Work instruction: Print the entries exactly; no image belongs in the copy.

- - -

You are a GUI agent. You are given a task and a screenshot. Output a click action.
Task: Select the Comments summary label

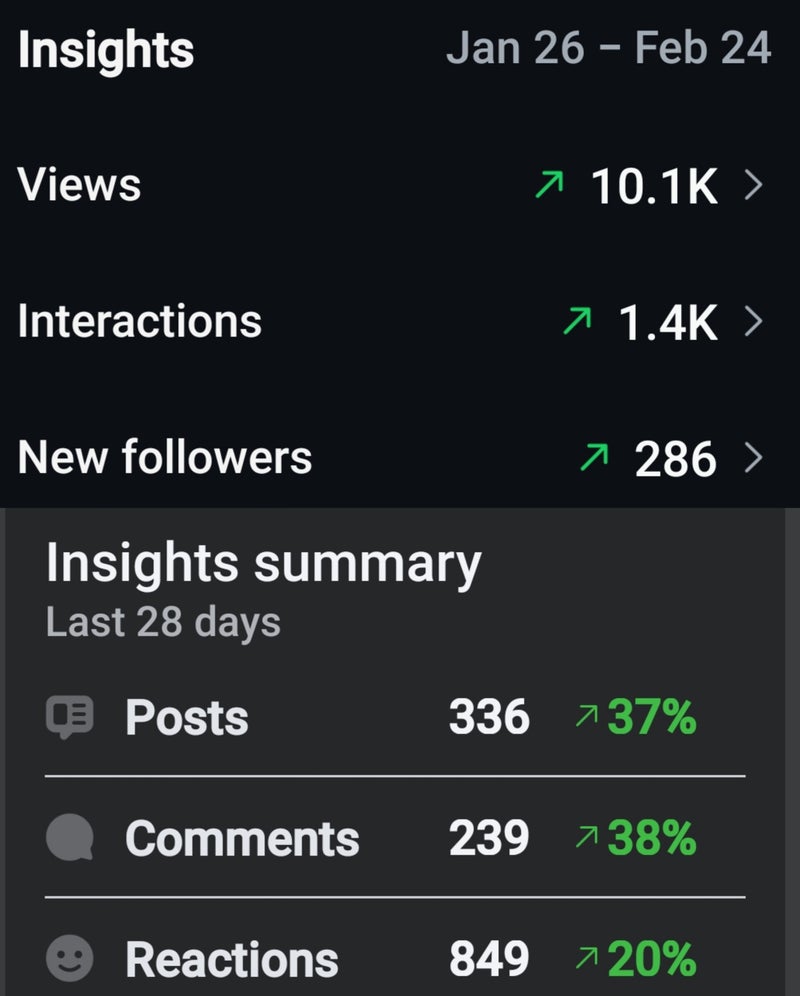point(242,838)
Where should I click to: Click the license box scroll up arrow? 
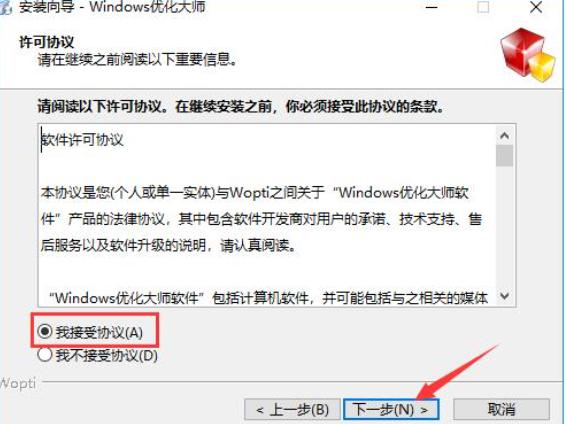point(504,136)
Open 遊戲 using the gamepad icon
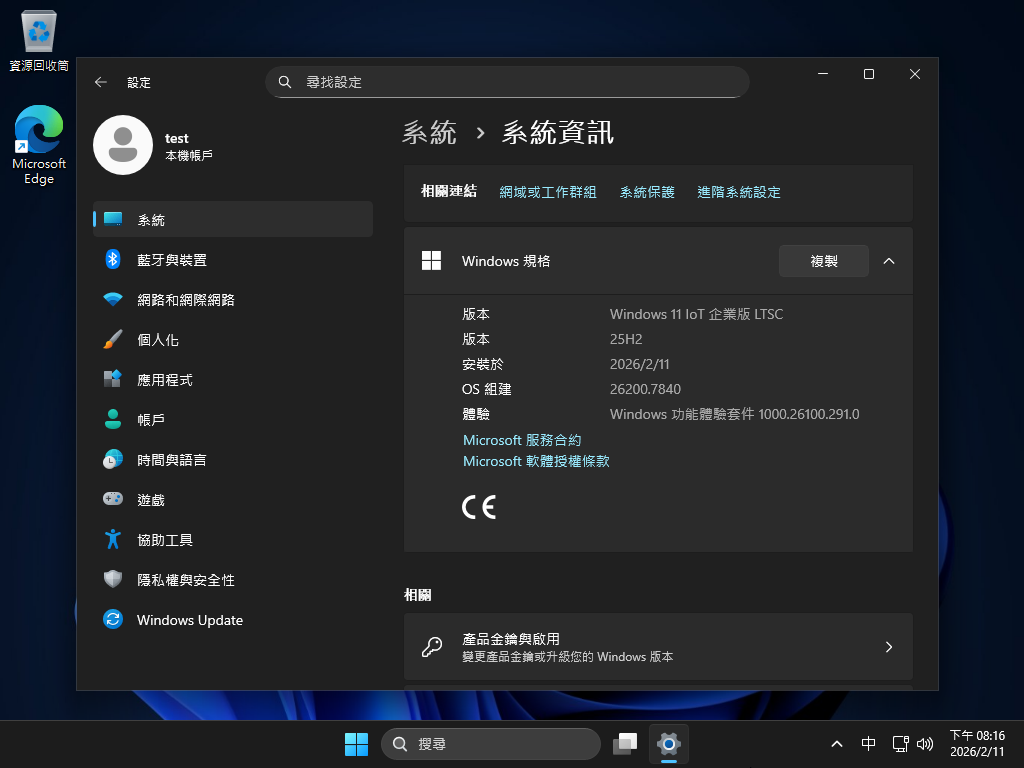Screen dimensions: 1024x768 [x=113, y=499]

- - -

Problem solution:
You are a GUI agent. You are given a task and a screenshot. Output a click action.
Task: Select the Comments summary label

point(242,838)
Where should I click to: Click the license box scroll up arrow? 
point(504,136)
Open 遊戲 using the gamepad icon
Screen dimensions: 1024x768 [x=113, y=499]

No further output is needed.